The book begins with this quote: "If you cannot get rid of the family skeleton, you may as well make it dance." George Bernard Shaw.
Clare's family has a skeleton in the closet and he won't leave. As a matter of fact, he really won't stay in the closet. He hangs around the house and accompanies Clare to school, to the lake, everywhere. Skeleton is, of course, not a real character but the onus that the family lives with every day. Living in a small town, everyone knows what happened with Luke (Clare's brother) and what he is. Clare knows that Luke is a great big brother and she loves him so much. Each time Luke gets in trouble Clare's parents tell her that he was just in the wrong place at the wrong time.

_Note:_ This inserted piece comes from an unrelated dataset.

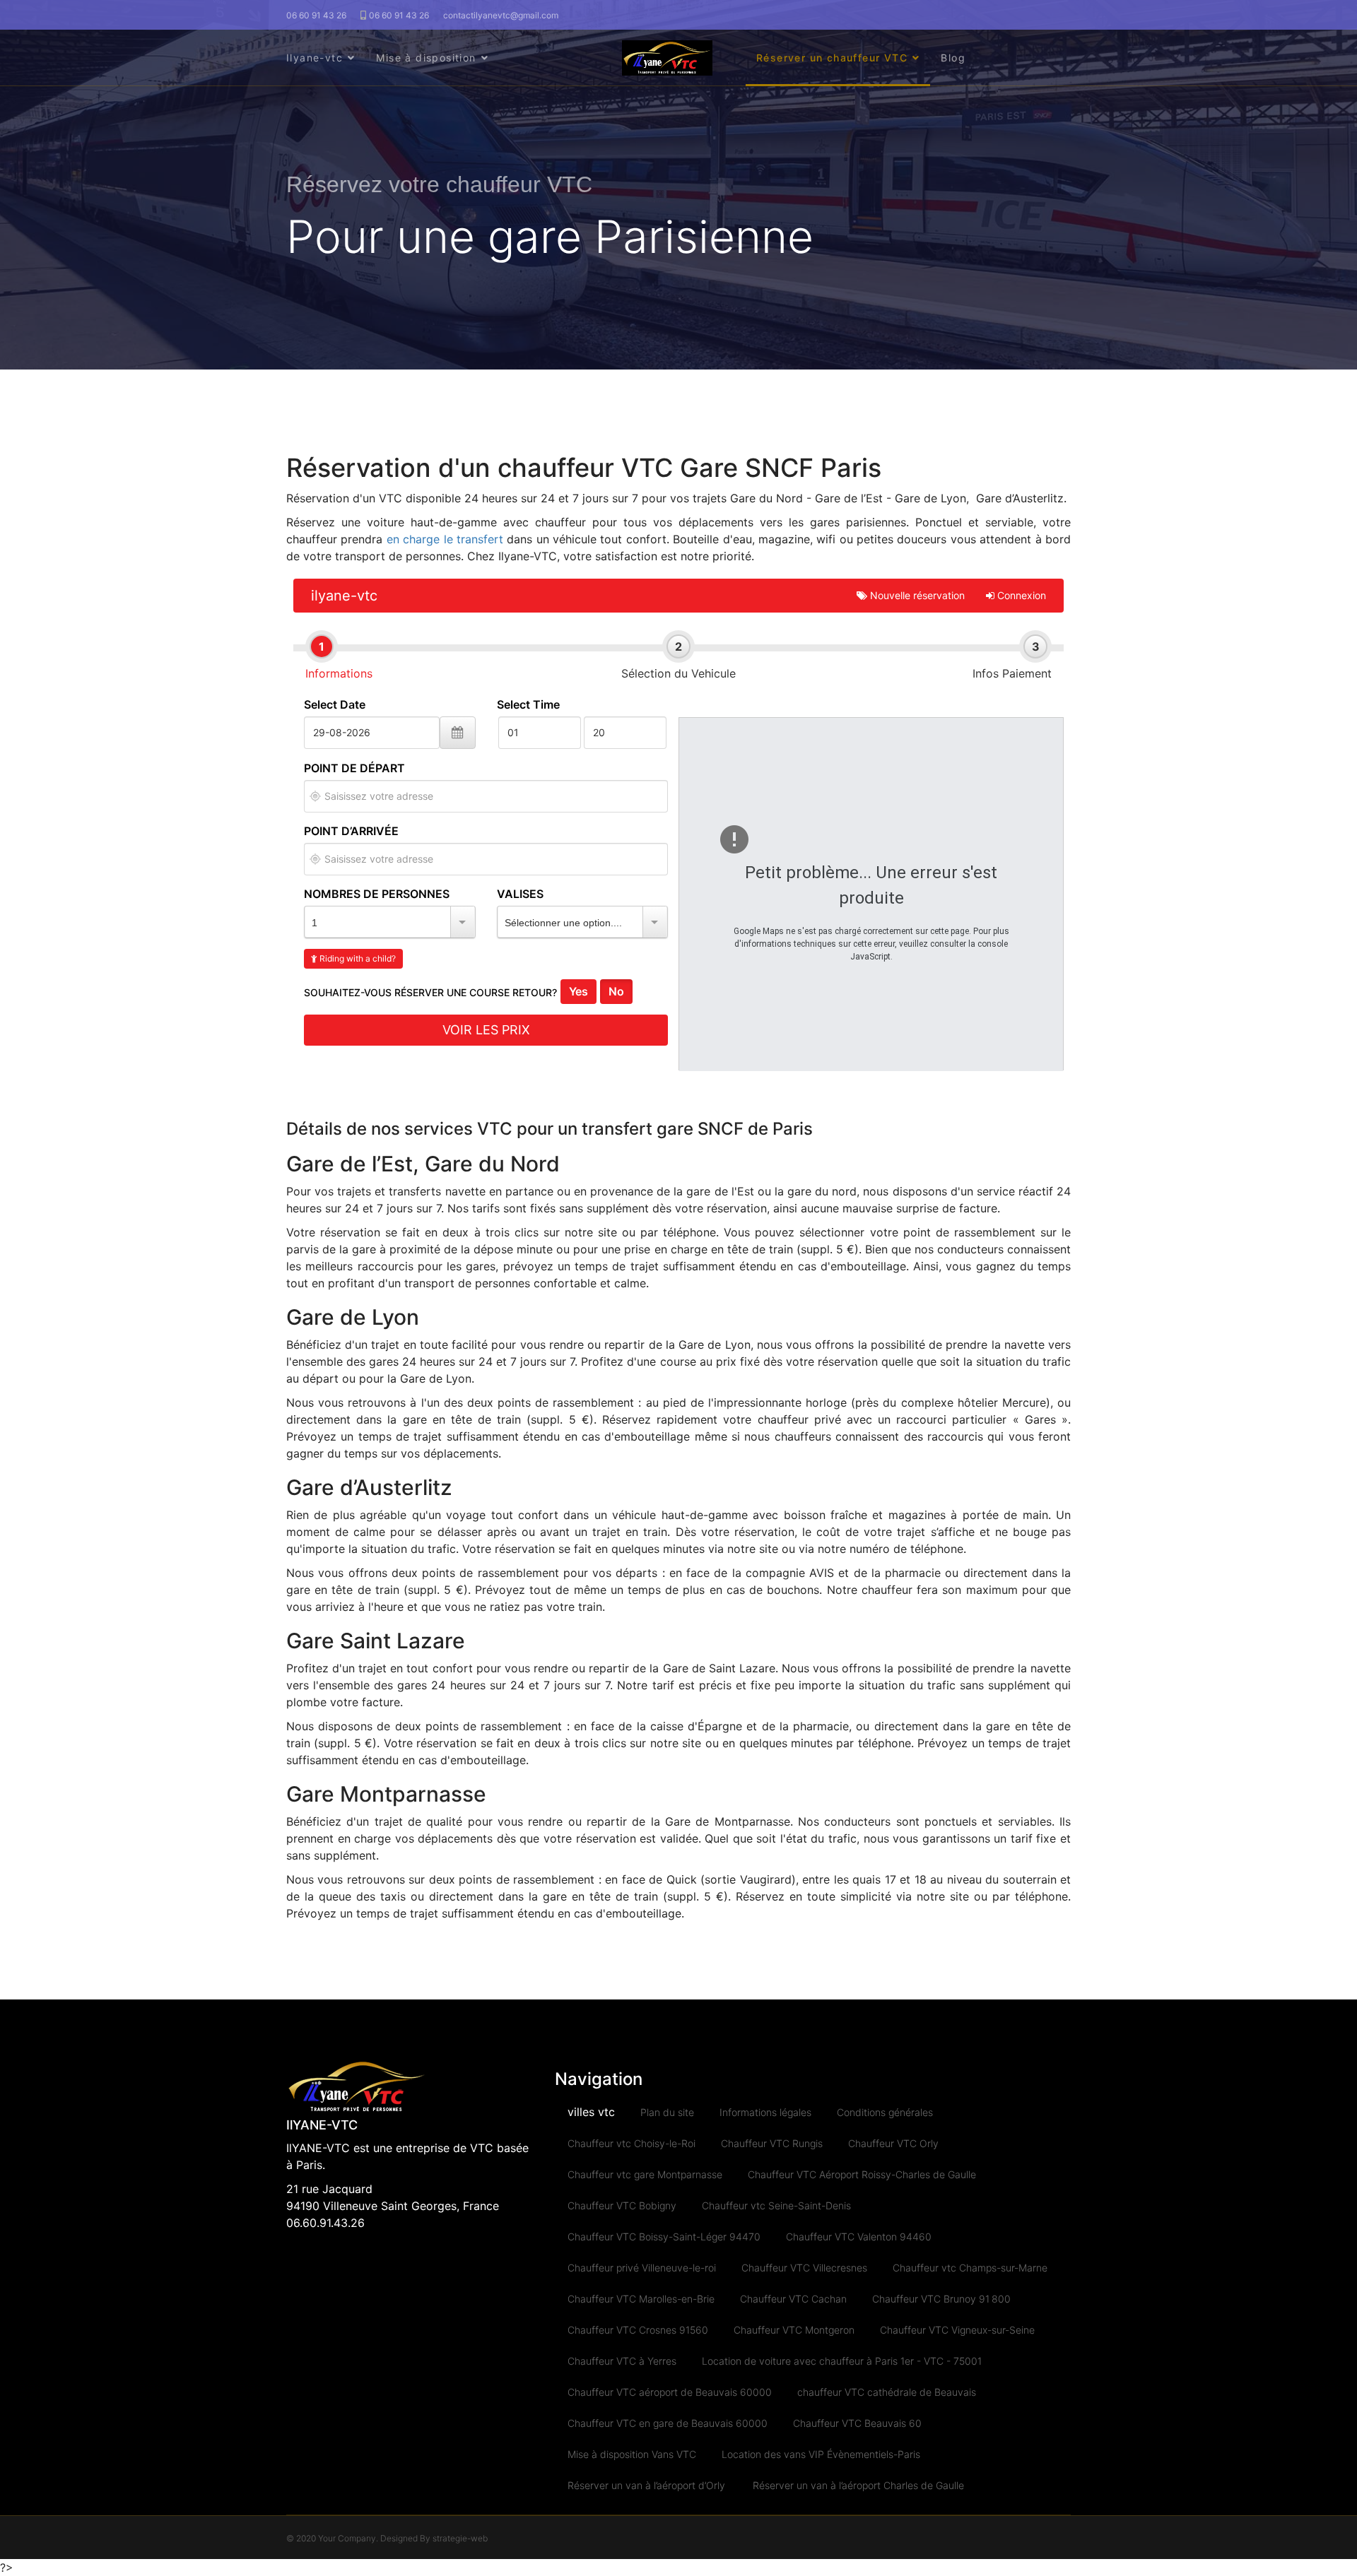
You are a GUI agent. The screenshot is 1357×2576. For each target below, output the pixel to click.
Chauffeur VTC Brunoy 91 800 (941, 2299)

But Luke gets out of a stint in prison when Clare is 17 and a senior in high school. With awareness that comes with maturity and actual contact with Luke rather than simply the big brother she knows from the letters from prison, Clare starts to understand just who Luke really is.
I like the way that the book slowly revealed the truth. We learn it as Clare does. There are chapters labeled "Now" and some that are from the past. These pieces of the puzzle come together nicely. I think that we can understand the love Clare has for Luke despite his trouble.
We don't get as sympathetic a picture of Clare's parents, but the book is told from her perspective so maybe we're not supposed to completely understand them.